Please share this information with your support group and other homeschoolers you know.
• The Wisconsin school census statute requires local public school districts to report each year to the DPI the number of public and private school students, including homeschoolers, in their district. (See Wisconsin statute 120.18 Annual School District Report at http://nxt.legis.state.wi.us/nxt/gateway.dll?f=templates&fn=default.htm&d=stats&jd=120.18)
• Homeschoolers refusing to provide information for the report could trigger legislation that would require more information from homeschoolers. Also, responding in the way WPA suggests below is easy and does not give the state any more information than it already has.
• We are writing this now because a national homeschool organization has misinformed homeschoolers about the school census law and advised Wisconsin homeschoolers that they can refuse to provide information for the census.
What You Can Do
If your local public school district asks you for information for the school census, WPA suggests:
• Give them a copy of your PI-1206 form for current or most recent school year with a note attached that says:
Wisconsin’s homeschooling law only requires that parents submit children’s gender and grade level. Although the school census law requests numbers and ages, it is more important that homeschoolers obey the homeschooling law that was designed specifically for us. Therefore, homeschoolers as homeschoolers are not required to provide children’s names, ages, birthdates, social security numbers, ethnicity, etc.
• Do NOT give them any other information, such as your child’s name, age, birthdate, social security number, ethnicity, etc.
Background and Additional Information
Every summer, school districts are required to submit to the DPI a report that includes the number of all children of each age between the ages of 4 and 20. Some districts conduct a census to get this information, but many use enrollment figures from the third Friday of the previous September that they collected from public and private schools, including homeschoolers’ PI-1206 forms. Therefore, many homeschoolers are not contacted by school census takers.
However, some districts use the census as a way to try to get from homeschoolers more information than is required on the PI-1206 form or more than school officials are authorized or required by law to collect. As WPA has pointed out for many years, it is important for us homeschoolers to know what the law requires and what our rights are and refuse to exceed the minimum requirements of the law by giving any additional information.
It works very well for homeschoolers who are contacted by census takers to provide a copy of their PI-1206 form. This protects our privacy, does not require that we give the government any new information that it doesn’t already have, and meets the requirements of the law.
Unfortunately, recently a national homeschooling organization has been telling homeschoolers that they don’t need to respond to the school census. The organization wrote, “To protect confidential information about your family, you simply need to be aware of the fact that no state or federal law requires you to respond to the school census request at all. Alternatively, you can fulfill the objective of the law by telling only the number of children in your home and their ages.”
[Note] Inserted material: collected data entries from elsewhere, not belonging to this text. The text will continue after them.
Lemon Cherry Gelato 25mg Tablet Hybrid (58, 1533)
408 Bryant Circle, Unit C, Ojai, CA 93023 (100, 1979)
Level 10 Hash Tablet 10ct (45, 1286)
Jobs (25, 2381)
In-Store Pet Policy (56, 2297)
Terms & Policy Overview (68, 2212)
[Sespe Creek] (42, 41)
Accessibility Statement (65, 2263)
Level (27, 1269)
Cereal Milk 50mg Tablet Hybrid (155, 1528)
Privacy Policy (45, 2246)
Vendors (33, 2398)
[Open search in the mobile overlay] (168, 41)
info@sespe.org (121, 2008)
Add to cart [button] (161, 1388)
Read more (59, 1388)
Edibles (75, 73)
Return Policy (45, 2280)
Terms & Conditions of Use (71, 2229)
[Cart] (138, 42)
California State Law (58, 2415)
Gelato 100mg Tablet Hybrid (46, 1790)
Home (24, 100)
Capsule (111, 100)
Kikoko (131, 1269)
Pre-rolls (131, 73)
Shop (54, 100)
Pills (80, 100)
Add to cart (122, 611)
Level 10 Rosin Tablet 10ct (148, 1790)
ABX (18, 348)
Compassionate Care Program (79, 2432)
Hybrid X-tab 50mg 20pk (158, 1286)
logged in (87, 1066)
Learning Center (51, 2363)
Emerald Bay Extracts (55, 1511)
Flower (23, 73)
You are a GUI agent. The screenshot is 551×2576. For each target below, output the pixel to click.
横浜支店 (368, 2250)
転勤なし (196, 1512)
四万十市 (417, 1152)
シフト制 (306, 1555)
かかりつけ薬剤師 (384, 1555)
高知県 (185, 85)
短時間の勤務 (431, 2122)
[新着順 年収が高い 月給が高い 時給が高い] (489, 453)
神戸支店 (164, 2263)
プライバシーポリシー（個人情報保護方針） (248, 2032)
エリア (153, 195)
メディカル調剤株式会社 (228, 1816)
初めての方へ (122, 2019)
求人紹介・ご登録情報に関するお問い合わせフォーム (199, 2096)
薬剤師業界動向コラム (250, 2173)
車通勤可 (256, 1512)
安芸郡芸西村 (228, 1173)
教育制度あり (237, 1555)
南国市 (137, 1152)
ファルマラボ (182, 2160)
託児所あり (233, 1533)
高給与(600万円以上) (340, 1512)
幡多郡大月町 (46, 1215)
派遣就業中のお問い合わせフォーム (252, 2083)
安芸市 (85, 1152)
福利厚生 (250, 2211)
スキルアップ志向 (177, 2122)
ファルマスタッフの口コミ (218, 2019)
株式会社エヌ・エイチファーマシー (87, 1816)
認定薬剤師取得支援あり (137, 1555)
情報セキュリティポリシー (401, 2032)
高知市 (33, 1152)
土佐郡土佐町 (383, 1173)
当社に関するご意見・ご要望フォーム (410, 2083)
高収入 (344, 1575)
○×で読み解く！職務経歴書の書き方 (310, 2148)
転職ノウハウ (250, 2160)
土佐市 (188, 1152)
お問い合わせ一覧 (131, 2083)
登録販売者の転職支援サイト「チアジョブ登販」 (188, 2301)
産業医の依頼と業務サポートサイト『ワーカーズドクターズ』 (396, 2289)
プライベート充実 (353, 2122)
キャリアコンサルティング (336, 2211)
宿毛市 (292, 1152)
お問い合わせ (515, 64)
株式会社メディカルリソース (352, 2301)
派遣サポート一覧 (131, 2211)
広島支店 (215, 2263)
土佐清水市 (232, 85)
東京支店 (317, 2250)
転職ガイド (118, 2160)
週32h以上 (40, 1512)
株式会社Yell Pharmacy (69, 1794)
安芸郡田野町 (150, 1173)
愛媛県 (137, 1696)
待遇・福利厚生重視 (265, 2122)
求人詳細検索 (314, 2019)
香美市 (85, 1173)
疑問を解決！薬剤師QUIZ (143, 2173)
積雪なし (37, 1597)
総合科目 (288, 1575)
Although this organization is staffed by lawyers, this statement is incorrect. It undermines our homeschooling freedoms in at least three ways.
Second, refusing to respond to a school census request undermines Wisconsin’s homeschooling law. If school districts claim they cannot fulfill the statutory requirement that they submit a report because homeschoolers refuse to respond to the census, the DPI or one or more school districts could easily call for changes in the statute that make it more demanding, perhaps requiring that homeschoolers provide more information than is required on the PI-1206 form and also including penalties for not doing so. It’s very easy to respond to a census request without providing the government with any more information than it already has, so it would be unwise to refuse and risk triggering a more demanding law.
Third, following the national organization’s suggestion that homeschoolers give the census taker the ages of our children would actually provide MORE information to the state than is required on the PI-1206 form.